Marcus Unger, Germany
Saarland University NeurologyAuthor Of 1 Presentation
PARKINSON MICE SHOW FUNCTIONAL AND MOLECULAR CHANGES IN THE GUT LONG BEFORE MOTORIC DISEASE ONSET
Abstract
Aims
There is increasing evidence that Parkinson’s disease (PD) might start in the gut, thus involving and compromising the enteric nervous system (ENS). The lack of early biomarkers for PD represents a major challenge for developing timely treatment interventions. Here, we use a PD mouse model to identify appropriate candidate markers in the gut before hallmark symptoms begin to manifest.
Methods
Based on a gait analysis we defined 2-month-old A30P mice as pre-symptomatic (psA30P), since they are not showing any motoric impairments.

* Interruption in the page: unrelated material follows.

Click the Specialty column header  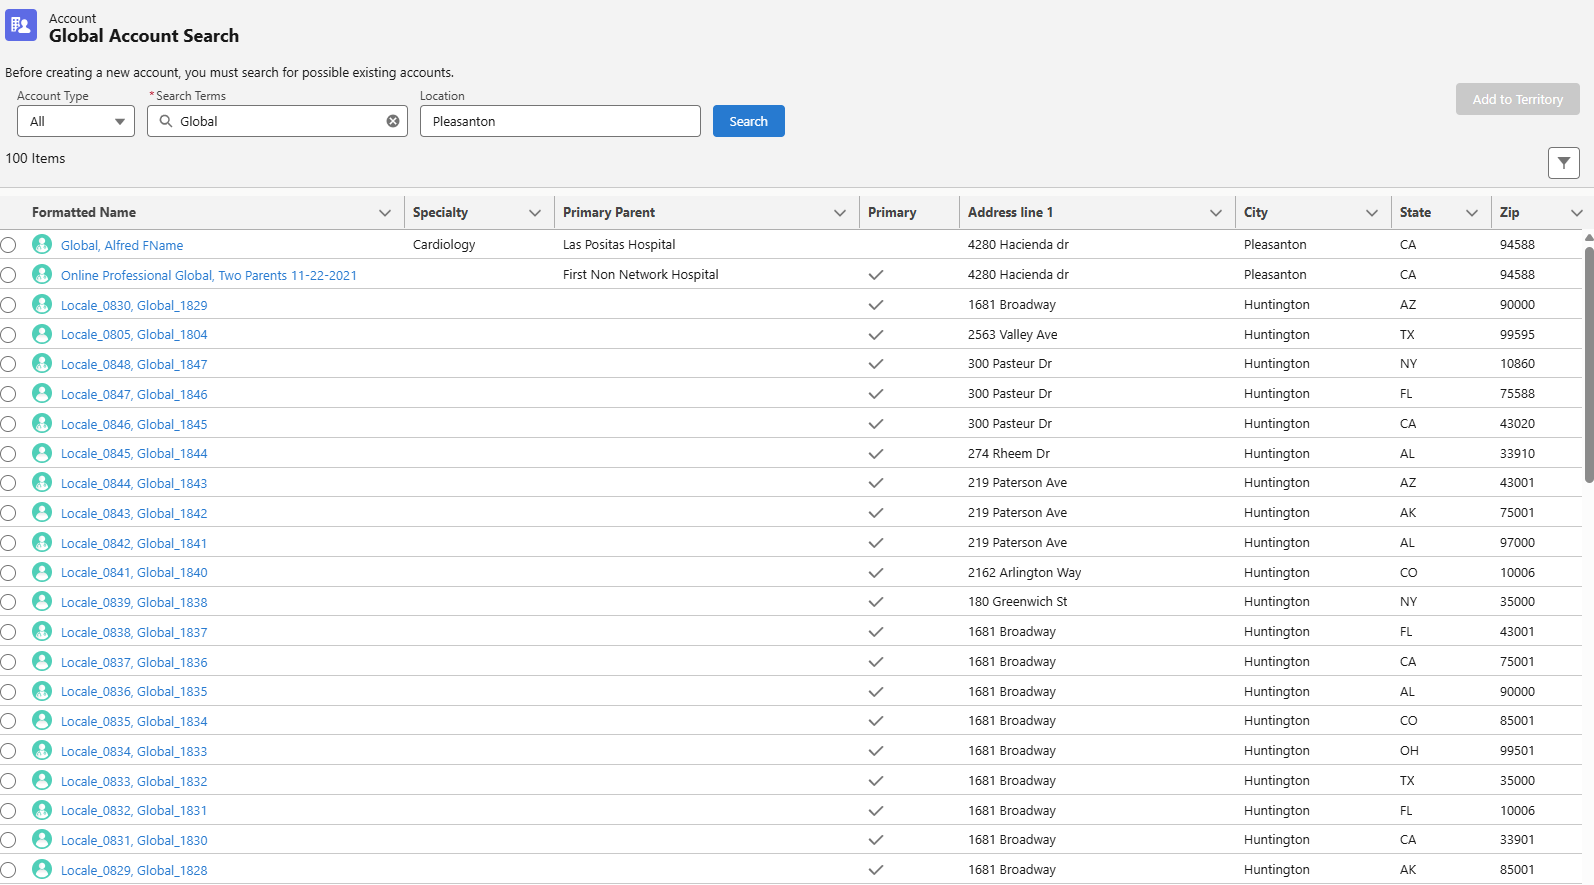[440, 212]
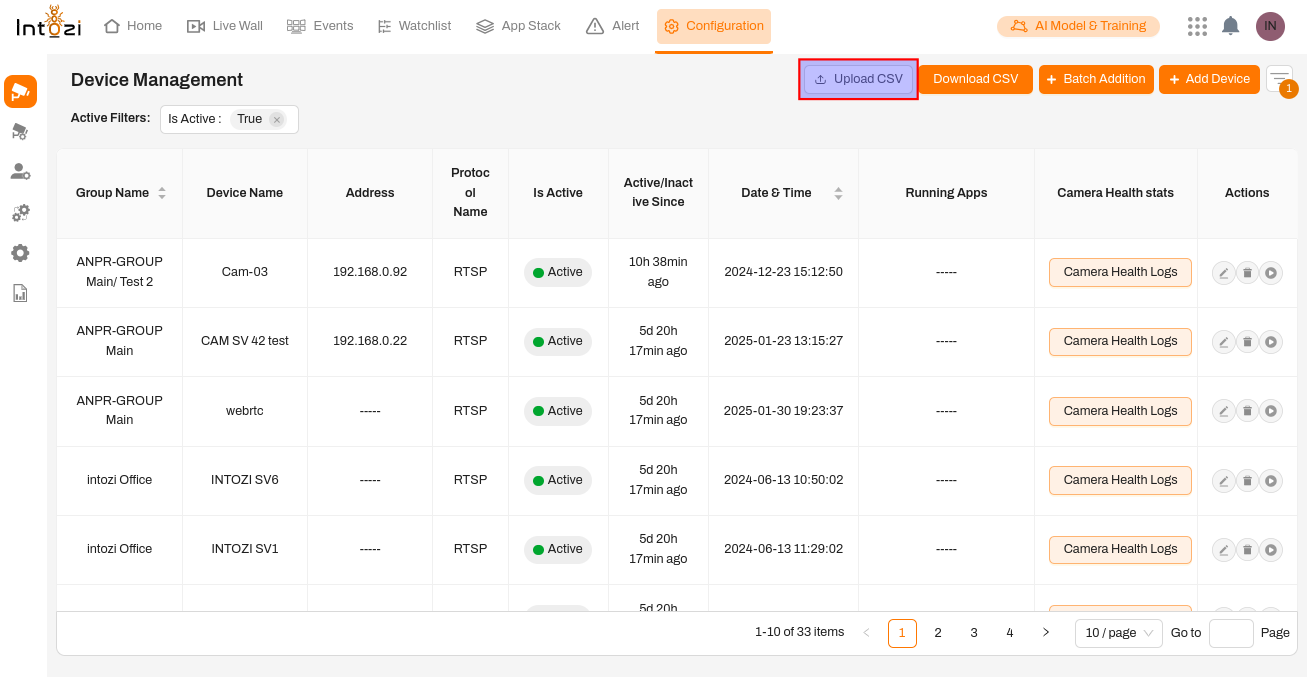View Camera Health Logs for INTOZI SV6
Viewport: 1307px width, 677px height.
pyautogui.click(x=1120, y=480)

Mice at this particular age were further used to analyze functional and molecular alterations in both, the gastrointestinal tract and the ENS, to identify early pathological changes. We examined gastrointestinal motility, molecular composition of the ENS, and the expression of regulating miRNAs. Moreover, we applied synuclein challenges in vitro to simulate PD in the ENS.
Results
A retarded gut motility and early molecular dysregulations were found in the myenteric plexus of psA30P mice. We found that i.e. neurofilament light chain, vesicle-associated membrane protein-2 and calbindin-2, together with the miRNAs that regulate them, are significantly altered in the psA30P, thus representing potential biomarkers for early PD. Many dysregulated miRNAs found in the psA30P mice are reported to be changed in PD patients as well, either in blood, cerebrospinal fluid or brain tissue. Interestingly, the in vitro approaches delivered similar changes in the ENS cultures as seen in the transgenic animals, thus confirming the data from the mouse model.
Conclusions
These findings provide an interesting and novel approach to identify appropriate biomarkers in men.